Dd lives a very "normal" life. Day to day her allergies don't affect her too much - it's me who has a feeling of constant anxiety in the pit of my stomach. When she is invited to a party I find out in advance what the foods will be and we pack similar food. Dd knows only to eat from her plate. When we have play dates we always take food with us. In fact we usually take her play date a packet of her dairy free buttons too or a kinnerton lolly and the kids don't know a difference and will happily eat it along with dd!

With regards to toddler groups. These can be hard as toddlers tend to go straight for the snack and then put their hands all over the toys. My group was fantastic and had a it free policy. It also asked parents who brought their own snack in for the kids to make sure they ate them at the tables and to wash their hands afterwards. I became a committee member which helped. We changed the snacks to safe snacks - it was actually the same snacks as before, like ride cakes and bread sticks but ones that were safe for dd. It meant that every Tuesday morning she went along and could munch happily with the other kids without worrying. When we had special events like the Xmas party and Halloween I offered to make all the food so that everything was again safe for dd. I can't even begin to explain how happy I felt watching her tucking in to the party food the first time I did this. I could have cried at such a "normal" scene which other people take for granted.

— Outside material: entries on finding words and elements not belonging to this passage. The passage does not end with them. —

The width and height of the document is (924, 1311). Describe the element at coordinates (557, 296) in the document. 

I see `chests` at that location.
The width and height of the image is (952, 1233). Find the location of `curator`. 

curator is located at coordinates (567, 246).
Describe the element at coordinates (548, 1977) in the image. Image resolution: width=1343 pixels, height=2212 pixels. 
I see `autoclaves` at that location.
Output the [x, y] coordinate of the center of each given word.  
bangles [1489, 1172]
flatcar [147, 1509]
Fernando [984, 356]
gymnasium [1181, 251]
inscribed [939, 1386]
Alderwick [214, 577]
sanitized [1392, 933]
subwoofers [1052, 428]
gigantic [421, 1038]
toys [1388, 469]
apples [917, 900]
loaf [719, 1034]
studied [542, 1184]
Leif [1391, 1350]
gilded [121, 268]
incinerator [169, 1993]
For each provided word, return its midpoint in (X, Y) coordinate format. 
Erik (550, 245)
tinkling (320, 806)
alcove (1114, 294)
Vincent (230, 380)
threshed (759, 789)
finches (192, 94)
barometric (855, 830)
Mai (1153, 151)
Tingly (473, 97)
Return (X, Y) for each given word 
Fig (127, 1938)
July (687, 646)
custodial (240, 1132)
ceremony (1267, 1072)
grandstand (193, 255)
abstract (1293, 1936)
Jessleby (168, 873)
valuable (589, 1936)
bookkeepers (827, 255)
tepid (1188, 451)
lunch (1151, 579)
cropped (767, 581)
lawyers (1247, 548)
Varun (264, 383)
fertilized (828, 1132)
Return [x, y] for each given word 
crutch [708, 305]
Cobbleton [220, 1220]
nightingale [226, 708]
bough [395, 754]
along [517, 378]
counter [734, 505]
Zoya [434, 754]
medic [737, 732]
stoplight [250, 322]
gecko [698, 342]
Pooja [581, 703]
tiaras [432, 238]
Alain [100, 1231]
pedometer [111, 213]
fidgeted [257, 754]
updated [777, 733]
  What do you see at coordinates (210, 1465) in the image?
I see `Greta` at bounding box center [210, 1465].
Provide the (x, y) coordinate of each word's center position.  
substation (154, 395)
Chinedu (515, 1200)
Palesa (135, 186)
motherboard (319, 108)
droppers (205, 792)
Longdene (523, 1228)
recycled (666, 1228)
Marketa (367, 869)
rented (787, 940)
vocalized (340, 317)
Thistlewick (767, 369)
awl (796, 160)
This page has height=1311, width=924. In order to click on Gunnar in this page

Anyway sorry for such a long post!

[harverina]

We exclude all nuts from our house as advised by our consultant. We chose to switch to soya milk as a family but still have dairy products in the house. I couldn't live without chocolate

[TheannamoLeelu]

Think you everyone, so helpful. I'm glad it won't be long before he kind of gets it and can start to learn about what is safe for him to eat. haverina I totally understand the anxiety thing you described, and the bit about how happy it made you to see your daughter eating with other children the same food at the party, would have brought tears to my eyes too.
waltonswatcher love your story about the bakers, that's so lovely of them.